= What to work on =
Reproduce the full set of records verbatim.

Stored data:
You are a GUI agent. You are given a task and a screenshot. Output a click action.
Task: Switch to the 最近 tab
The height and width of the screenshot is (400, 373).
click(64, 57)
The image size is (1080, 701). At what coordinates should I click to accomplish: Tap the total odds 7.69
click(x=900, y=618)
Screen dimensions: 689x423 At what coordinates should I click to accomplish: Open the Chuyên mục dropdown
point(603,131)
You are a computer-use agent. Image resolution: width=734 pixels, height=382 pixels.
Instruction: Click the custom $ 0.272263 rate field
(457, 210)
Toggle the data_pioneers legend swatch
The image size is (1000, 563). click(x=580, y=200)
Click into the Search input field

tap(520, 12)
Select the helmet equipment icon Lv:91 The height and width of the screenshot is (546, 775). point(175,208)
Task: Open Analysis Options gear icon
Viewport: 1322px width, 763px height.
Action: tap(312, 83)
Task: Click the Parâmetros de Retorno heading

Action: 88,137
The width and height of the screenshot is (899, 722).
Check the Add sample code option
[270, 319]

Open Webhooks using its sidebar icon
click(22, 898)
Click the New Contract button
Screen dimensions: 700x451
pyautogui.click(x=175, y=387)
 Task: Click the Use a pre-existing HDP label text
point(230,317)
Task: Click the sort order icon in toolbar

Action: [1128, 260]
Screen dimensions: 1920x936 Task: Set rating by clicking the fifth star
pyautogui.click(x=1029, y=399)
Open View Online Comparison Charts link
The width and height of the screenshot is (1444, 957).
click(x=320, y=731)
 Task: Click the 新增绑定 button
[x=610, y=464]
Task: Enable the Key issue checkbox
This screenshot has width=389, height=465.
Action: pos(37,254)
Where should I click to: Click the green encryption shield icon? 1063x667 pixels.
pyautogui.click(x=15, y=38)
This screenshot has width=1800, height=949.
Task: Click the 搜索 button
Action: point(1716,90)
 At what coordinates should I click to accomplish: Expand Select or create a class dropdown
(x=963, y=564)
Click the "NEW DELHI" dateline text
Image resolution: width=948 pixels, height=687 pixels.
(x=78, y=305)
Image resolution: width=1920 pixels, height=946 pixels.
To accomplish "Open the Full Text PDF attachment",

= Result below =
You are a GUI agent. You are given a task and a screenshot. Output a click action.
Task: Switch to the 最近 tab
The height and width of the screenshot is (400, 373).
click(64, 57)
The image size is (1080, 701). At what coordinates should I click to accomplish: Tap the total odds 7.69
click(x=900, y=618)
Screen dimensions: 689x423 At what coordinates should I click to accomplish: Open the Chuyên mục dropdown
point(603,131)
You are a computer-use agent. Image resolution: width=734 pixels, height=382 pixels.
Instruction: Click the custom $ 0.272263 rate field
(457, 210)
Toggle the data_pioneers legend swatch
The image size is (1000, 563). click(x=580, y=200)
Click into the Search input field

tap(520, 12)
Select the helmet equipment icon Lv:91 The height and width of the screenshot is (546, 775). point(175,208)
Task: Open Analysis Options gear icon
Viewport: 1322px width, 763px height.
Action: tap(312, 83)
Task: Click the Parâmetros de Retorno heading

Action: 88,137
The width and height of the screenshot is (899, 722).
Check the Add sample code option
[270, 319]

Open Webhooks using its sidebar icon
click(22, 898)
Click the New Contract button
Screen dimensions: 700x451
pyautogui.click(x=175, y=387)
 Task: Click the Use a pre-existing HDP label text
point(230,317)
Task: Click the sort order icon in toolbar

Action: [1128, 260]
Screen dimensions: 1920x936 Task: Set rating by clicking the fifth star
pyautogui.click(x=1029, y=399)
Open View Online Comparison Charts link
The width and height of the screenshot is (1444, 957).
click(x=320, y=731)
 Task: Click the 新增绑定 button
[x=610, y=464]
Task: Enable the Key issue checkbox
This screenshot has width=389, height=465.
Action: pos(37,254)
Where should I click to: Click the green encryption shield icon? 1063x667 pixels.
pyautogui.click(x=15, y=38)
This screenshot has width=1800, height=949.
Task: Click the 搜索 button
Action: point(1716,90)
 At what coordinates should I click to accomplish: Expand Select or create a class dropdown
(x=963, y=564)
Click the "NEW DELHI" dateline text
Image resolution: width=948 pixels, height=687 pixels.
(x=78, y=305)
Image resolution: width=1920 pixels, height=946 pixels.
To accomplish "Open the Full Text PDF attachment",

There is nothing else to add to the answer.